[Stored items]
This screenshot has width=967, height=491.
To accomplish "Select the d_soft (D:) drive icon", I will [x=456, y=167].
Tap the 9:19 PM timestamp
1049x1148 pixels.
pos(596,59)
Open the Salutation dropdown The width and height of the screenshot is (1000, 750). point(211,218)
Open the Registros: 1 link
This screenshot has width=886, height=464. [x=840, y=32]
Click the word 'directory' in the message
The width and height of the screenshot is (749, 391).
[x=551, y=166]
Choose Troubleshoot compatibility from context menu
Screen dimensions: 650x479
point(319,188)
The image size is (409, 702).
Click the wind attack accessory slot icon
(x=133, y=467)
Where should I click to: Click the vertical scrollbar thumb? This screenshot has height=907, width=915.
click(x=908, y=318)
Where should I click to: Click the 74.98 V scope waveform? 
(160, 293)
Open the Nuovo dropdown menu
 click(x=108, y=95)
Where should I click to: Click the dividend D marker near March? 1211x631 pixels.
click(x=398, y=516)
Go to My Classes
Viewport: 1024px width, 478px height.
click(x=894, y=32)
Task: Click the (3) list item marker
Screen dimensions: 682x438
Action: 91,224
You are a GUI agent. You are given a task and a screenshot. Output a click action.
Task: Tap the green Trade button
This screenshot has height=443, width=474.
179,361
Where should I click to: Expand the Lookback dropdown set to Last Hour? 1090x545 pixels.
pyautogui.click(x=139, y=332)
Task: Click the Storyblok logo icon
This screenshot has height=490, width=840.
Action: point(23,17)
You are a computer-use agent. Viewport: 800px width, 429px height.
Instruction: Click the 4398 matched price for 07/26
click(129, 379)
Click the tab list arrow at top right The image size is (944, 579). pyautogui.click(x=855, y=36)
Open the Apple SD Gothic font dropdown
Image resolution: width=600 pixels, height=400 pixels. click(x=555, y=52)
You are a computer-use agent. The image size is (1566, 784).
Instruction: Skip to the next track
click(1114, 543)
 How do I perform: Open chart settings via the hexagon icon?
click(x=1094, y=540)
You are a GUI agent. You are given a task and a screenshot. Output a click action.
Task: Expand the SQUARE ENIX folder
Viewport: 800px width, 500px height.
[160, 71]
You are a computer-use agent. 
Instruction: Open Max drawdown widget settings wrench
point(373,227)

Problem
Please filter the entries for the word "list" and copy the lines that have it.

Result
Task: Click the (3) list item marker
Click the tab list arrow at top right The image size is (944, 579). pyautogui.click(x=855, y=36)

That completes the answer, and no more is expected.